¿Sabías que una empresa puede ser penalmente responsable por lavado de activos, incluso sin que haya una persona física directamente implicada?
En un mundo cada vez más globalizado, los delitos económicos no solo afectan a individuos.
Las empresas también pueden enfrentar sanciones legales y daños reputacionales severos.
Por eso, la responsabilidad penal de la persona jurídica se ha convertido en un eje central para quienes gestionamos riesgos corporativos.
Mi trabajo se centra en asesorar empresas para prevenir riesgos legales, mediante el diseño de planes de cumplimiento y políticas de integridad alineadas con estándares internacionales (GAFI/FATF, ONU y OCDE).
Esto incluye, entre otras acciones:
– Implementar sistemas de prevención y detección de operaciones sospechosas.

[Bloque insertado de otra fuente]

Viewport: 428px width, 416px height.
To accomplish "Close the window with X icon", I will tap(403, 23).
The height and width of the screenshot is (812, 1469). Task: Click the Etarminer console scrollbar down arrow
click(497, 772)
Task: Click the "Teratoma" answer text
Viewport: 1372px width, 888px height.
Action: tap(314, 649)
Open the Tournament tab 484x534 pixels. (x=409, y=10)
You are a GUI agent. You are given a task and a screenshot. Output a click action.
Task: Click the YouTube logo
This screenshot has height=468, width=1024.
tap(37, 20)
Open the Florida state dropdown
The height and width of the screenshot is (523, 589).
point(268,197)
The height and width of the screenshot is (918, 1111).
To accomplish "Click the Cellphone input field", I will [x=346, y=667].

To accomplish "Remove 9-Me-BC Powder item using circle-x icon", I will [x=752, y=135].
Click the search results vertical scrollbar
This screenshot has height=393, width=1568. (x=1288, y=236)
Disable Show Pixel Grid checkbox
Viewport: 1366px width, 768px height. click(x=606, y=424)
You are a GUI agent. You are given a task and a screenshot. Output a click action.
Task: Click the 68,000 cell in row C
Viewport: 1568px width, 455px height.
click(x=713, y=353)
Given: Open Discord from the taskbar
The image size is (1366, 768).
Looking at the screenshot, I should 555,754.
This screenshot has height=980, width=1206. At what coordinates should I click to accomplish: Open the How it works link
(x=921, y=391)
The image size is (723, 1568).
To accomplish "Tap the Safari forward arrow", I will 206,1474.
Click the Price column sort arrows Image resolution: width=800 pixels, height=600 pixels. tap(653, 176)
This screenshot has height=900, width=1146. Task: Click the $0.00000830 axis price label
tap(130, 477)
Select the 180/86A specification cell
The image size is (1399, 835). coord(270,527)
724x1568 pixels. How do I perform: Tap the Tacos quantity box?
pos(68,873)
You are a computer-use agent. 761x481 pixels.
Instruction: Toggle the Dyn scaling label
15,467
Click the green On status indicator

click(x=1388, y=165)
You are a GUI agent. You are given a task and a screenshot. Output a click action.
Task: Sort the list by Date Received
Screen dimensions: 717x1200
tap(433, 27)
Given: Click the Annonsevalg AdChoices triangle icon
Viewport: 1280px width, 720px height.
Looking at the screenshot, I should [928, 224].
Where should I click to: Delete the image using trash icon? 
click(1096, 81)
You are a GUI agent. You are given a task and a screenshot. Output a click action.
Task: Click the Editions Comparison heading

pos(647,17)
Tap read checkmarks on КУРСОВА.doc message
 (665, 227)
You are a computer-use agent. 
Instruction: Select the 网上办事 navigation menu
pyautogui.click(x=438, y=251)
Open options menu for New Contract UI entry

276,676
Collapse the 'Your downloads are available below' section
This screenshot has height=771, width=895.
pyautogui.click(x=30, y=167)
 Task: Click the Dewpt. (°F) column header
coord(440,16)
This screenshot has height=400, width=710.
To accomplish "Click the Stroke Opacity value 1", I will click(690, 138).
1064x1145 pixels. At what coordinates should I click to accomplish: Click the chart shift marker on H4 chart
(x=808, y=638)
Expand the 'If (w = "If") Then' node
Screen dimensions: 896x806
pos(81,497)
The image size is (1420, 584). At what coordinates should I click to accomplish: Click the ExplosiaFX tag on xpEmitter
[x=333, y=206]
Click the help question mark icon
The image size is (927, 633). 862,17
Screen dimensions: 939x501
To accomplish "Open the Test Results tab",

— Desarrollar protocolos internos de compliance para proteger a la organización.
— Fortalecer la cultura de integridad en todos los niveles de la empresa.
El cumplimiento no es solo una obligación legal.
Es una forma concreta de construir confianza, proteger la reputación y operar con mayor seguridad en entornos corporativos complejos.
Adoptar medidas proactivas contra el lavado de activos no solo evita sanciones: posiciona a la empresa como ética, transparente y confiable frente a clientes, socios y al mercado.